Maintaining staying power that most Hip Hop acts can only wish for, public interest in Nas’ comings and goings never seems to dwindle for long. Despite four years passing since his last album, Life is Good, fervor is once again reaching a feverish pitch with a recent return on DJ Khaled’s recent star-studded Major Key. Making the most of this hiatus, Nas has explored numerous business ventures including launching Mass Appeal Records and taking a foray into the world of film. Tying the two together, his latest visionary move finds him as executive producer for The Land and its soundtrack.
The trailer for The Land depicts a coming-of-age tale where precarious decision-making throws a group of adolescents headfirst into the street life. A portion of the accompanying soundtrack has rap stars attempting to detail the movie’s plot while making effective music in the process, an idea that works to varying degrees. While “Paid” is a far cry from Pusha T’s acclaimed edgy aesthetic, this upbeat ode to the come up succeeds with even Jeremih’s usually insufferable harmonies coming off as tolerable. On the other hand, “Figure it Out” has little to no redeemable value from Kanye West’s intentionally off-key vocals to French Montana’s mediocre abilities in the booth. The song also features Nas whose performance sounds uninspired and forced, meanwhile the dramatic drum-free “This Bitter Land” has he and Erykah Badu aimlessly lamenting the current state of America over violins.

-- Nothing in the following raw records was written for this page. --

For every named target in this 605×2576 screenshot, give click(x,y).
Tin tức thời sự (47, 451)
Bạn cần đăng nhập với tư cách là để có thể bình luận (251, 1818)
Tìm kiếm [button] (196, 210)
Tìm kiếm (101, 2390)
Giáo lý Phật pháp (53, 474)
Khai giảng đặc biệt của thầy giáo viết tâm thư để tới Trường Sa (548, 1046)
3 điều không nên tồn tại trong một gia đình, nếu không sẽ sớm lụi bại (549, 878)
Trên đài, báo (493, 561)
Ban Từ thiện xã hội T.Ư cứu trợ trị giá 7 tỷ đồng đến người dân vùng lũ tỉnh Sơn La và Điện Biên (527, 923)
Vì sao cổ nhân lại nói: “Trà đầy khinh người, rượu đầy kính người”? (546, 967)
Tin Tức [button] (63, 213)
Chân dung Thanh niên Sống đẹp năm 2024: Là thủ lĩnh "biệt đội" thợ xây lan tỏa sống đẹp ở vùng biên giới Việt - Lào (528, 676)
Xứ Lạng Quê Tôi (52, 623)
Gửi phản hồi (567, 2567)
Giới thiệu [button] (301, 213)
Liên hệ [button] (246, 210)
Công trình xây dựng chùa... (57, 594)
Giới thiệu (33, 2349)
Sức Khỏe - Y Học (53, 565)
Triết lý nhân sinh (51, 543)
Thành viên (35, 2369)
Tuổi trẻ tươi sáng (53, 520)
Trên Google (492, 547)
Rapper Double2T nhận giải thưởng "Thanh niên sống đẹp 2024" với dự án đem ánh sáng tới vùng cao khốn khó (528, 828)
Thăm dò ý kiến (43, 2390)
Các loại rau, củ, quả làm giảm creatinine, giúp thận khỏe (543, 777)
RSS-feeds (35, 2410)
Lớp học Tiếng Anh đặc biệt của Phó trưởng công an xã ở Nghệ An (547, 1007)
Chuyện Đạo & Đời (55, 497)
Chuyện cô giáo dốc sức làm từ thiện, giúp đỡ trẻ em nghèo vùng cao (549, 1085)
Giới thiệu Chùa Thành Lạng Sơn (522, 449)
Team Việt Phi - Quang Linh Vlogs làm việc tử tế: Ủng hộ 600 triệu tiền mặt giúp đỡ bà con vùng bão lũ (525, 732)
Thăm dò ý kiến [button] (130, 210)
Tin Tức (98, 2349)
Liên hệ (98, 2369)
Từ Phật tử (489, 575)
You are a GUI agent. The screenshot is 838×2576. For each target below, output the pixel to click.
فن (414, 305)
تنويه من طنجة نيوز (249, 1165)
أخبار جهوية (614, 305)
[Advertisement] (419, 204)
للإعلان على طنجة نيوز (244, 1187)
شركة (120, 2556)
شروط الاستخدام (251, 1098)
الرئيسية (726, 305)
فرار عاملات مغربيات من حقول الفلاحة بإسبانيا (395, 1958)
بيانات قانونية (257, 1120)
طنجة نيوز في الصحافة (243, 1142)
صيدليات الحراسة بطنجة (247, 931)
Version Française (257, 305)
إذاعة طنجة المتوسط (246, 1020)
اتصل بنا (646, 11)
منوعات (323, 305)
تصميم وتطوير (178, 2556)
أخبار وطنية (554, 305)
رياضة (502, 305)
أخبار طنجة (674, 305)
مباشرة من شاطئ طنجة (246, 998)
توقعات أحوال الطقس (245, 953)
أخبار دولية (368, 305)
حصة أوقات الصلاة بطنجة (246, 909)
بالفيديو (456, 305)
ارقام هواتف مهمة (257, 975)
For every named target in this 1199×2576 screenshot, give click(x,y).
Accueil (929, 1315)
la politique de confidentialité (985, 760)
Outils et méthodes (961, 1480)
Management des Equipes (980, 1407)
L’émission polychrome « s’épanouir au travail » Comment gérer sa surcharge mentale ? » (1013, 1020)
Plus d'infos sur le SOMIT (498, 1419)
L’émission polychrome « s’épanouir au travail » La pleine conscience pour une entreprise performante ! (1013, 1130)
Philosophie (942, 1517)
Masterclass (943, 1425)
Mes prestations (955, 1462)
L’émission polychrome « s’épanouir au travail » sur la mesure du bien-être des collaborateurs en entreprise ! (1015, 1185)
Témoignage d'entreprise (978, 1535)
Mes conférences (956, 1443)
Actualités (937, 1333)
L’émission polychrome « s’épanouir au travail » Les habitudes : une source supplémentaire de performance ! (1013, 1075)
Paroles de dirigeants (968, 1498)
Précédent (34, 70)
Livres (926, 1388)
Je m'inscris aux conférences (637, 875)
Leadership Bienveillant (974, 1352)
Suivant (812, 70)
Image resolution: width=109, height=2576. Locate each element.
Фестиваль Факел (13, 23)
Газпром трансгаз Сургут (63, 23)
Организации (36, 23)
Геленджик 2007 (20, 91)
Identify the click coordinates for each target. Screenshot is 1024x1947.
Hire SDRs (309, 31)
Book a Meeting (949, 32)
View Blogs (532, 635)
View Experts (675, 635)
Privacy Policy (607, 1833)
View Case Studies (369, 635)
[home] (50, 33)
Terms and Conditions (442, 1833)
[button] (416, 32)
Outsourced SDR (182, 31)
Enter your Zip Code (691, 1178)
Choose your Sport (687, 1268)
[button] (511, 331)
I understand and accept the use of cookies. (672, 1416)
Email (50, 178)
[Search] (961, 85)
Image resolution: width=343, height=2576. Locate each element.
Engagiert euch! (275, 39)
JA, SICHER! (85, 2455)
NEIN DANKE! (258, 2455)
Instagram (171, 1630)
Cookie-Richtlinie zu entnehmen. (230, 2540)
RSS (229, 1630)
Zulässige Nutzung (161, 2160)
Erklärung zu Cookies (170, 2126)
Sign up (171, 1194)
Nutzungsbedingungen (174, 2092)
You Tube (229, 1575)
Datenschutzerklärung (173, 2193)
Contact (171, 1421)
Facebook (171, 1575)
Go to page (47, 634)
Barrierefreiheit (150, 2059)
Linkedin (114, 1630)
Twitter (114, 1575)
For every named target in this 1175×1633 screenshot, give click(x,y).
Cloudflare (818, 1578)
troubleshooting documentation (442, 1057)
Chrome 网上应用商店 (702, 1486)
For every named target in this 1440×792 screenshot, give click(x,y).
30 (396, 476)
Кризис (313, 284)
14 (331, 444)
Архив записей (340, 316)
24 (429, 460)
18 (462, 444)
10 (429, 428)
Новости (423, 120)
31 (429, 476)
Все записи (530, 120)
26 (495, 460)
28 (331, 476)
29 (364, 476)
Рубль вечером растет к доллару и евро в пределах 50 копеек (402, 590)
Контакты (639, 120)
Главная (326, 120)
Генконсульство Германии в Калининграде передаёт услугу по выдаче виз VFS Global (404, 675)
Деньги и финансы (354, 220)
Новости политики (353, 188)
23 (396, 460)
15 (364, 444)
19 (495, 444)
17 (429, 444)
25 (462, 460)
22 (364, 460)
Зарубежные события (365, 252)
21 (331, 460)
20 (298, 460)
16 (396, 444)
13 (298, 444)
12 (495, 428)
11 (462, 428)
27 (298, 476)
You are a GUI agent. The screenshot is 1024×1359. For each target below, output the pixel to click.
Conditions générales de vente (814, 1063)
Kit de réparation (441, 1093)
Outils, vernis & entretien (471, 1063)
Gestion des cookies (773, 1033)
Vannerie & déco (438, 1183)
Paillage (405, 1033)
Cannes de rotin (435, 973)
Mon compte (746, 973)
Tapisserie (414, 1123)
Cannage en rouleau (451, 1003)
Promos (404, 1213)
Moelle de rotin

The film’s title more than likely serves as a nickname for its backdrop of Cleveland, so it’s a given the soundtrack features acts from the Midwest metropolis. Formerly associated with Internet hopefuls Fly.Union, Jerreau presently pushes the envelope as a solo act with ”Looking for Something” allowing him to branch out completely devoid of prior restrictions. It also comes as no surprise that acquired taste Machine Gun Kelly makes appearances both on screen and with this compilation. “Dopeman” finds the wild boy trying his hand at a turnt rap-rock anthem, one that actually functions well enough in our current climate to possibly make a lane for an MGK resurgence. Native Clevelander and relative newcomer Ezzy also wears dual hats of actor and MC, with the promising “Goodbye” showing a potential for stardom despite its homage to the blueprint already laid by J. Cole.
Not only a celebration of the city popularized by LeBron James and Bone Thugs-N-Harmony (with Ohio’s own Stalley and Alina Baraz also making contributions), The Land and its soundtrack also provide a steady platform for Mass Appeal’s acts to shine. Dave East uses “Bag” as yet another means of building his name from the ground up representing the next generation of New York, while Fashawn remains steeped in West Coast low-riding tradition on “Cisco’s Theme.” In the end, it’s still yet to be determined exactly where Nas is musically in 2016, but he succeeds as one of the leading creative minds behind this fictional story that bridges the gaps between different regions.